Platão ou Descartes também teriam motivos de orgulho: o racionalismo permitiu que a ciência evoluísse, para responder às necessidades provocadas pela experiência. Eu, que gosto de sínteses, acredito que o racionalismo e o empirismo, juntos, nos trouxeram até aos dias de hoje, que nos apresentam uma realidade nunca antes vista.
Para mim é claro que a evolução não se faz sem perdas. Muitos dos que estão e estiveram habituados a um estilo de vida e, sobretudo, muitos dos que só sabem produzir trabalho que deixa de ser necessário, vão sofrer com o novo ciclo económico a que demos início. Mas outros vão adaptar-se. Vamos ter um novo perfil de novos ricos. Em todas as aceções da expressão. Como será o vinho, neste novo modelo económico?
Tudo aponta para que também o sector do vinho vá sofrer alterações significativas.
Do ponto de vista agrícola, novas práticas vão necessariamente influenciar o perfil das produções. Na Holanda, a produção intensiva deu uma resposta extraordinária às necessidades de consumo. Mas a perda de sabor dos alimentos foi uma evidência. Os preços baixos dos vinhos têm vindo a empurrar produtores para um incremento do volume de produção por hectare. Mas a falta de concentração das uvas obriga a mais intervenções enológicas, com as leveduras produzidas em laboratório a fazer o seu papel de “adaptação ao gosto do consumidor”. Muito provavelmente, vamos ter cada vez mais vinhos para consumo em série. E os vinhos que vão manter o perfil “antigo” vão ser praticamente inacessíveis ao comum dos mortais.
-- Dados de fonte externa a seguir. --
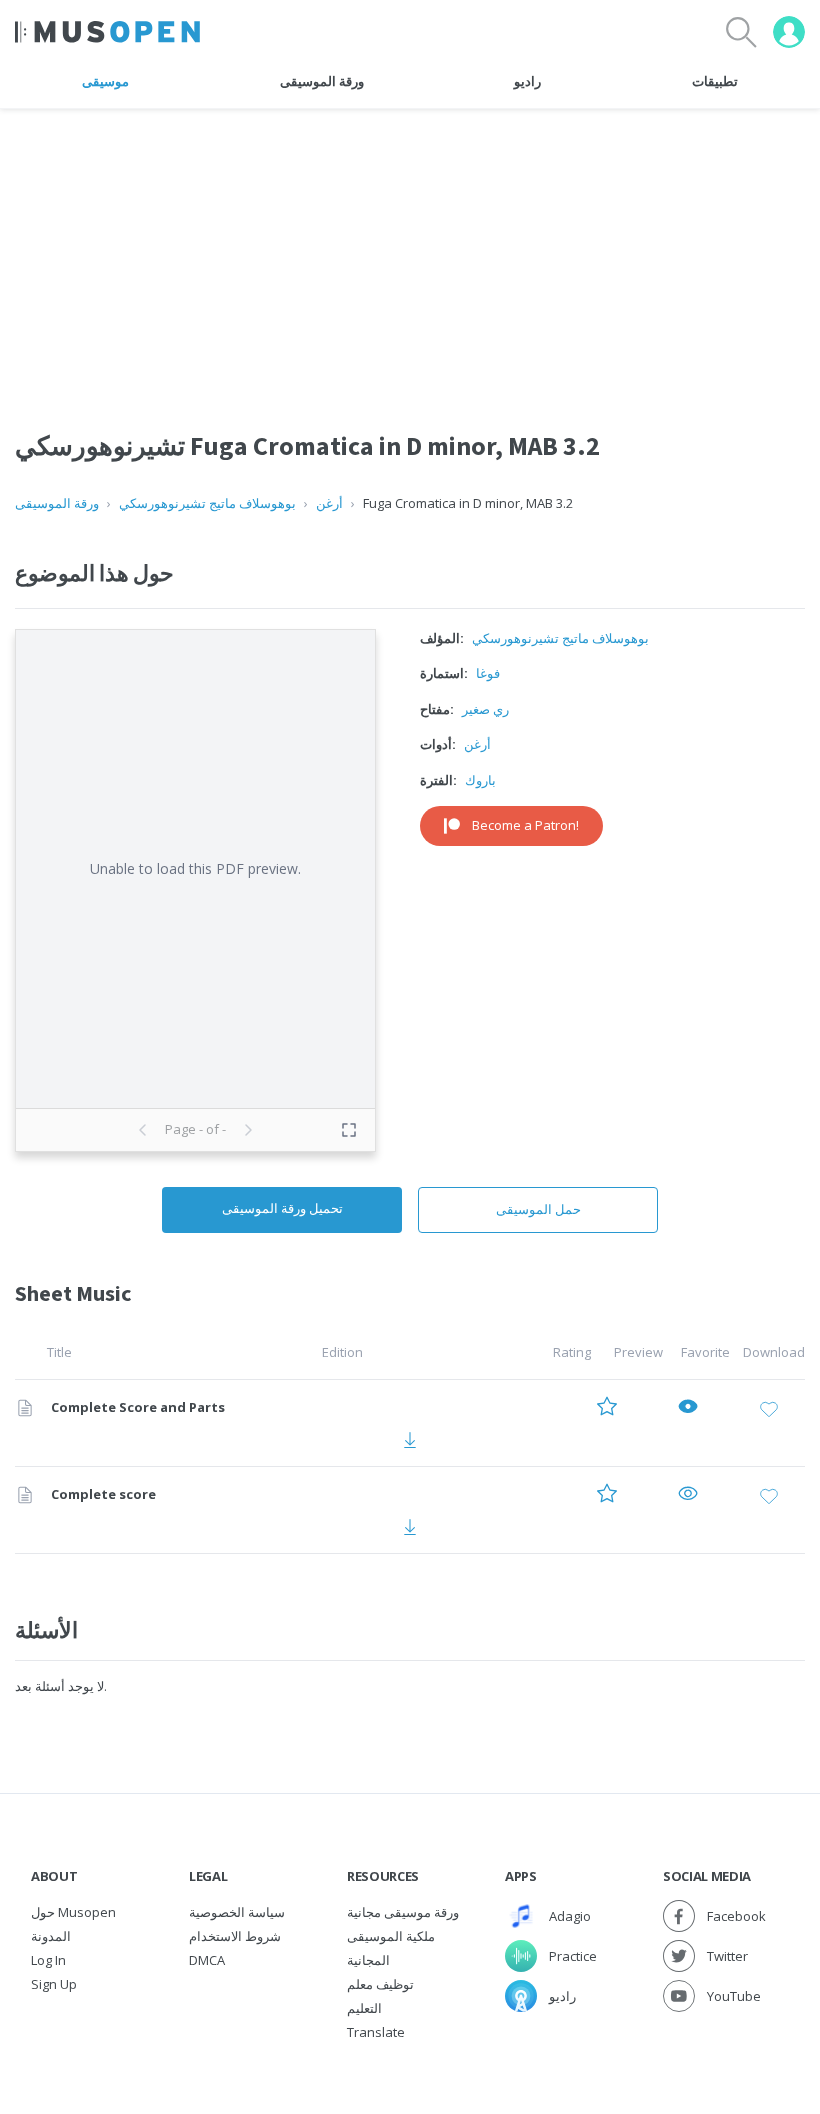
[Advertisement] (410, 249)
Na distribuição vamos assistir a um fenómeno não muito diferente. As marcas mais conhecidas vão investir primeiro na disseminação e na produção barata, para que mais pessoas possam continuar a beber. As encomendas automáticas vão privilegiar as marcas mais disseminadas. Mas o prazer de beber um vinho único, que respeite a Natureza e os métodos naturais, vai continuar a exigir canais próprios e conhecimento de especialistas. Uma coisa é certa – vai ser cada vez mais caro e difícil encontrar produtos com um sabor único, sem intervenções massivas. O que revela uma oportunidade de investimento muito interessante: hoje, há vinhos que prometem evoluir (e encarecer bastante) nos próximos – pelo menos – 50 anos.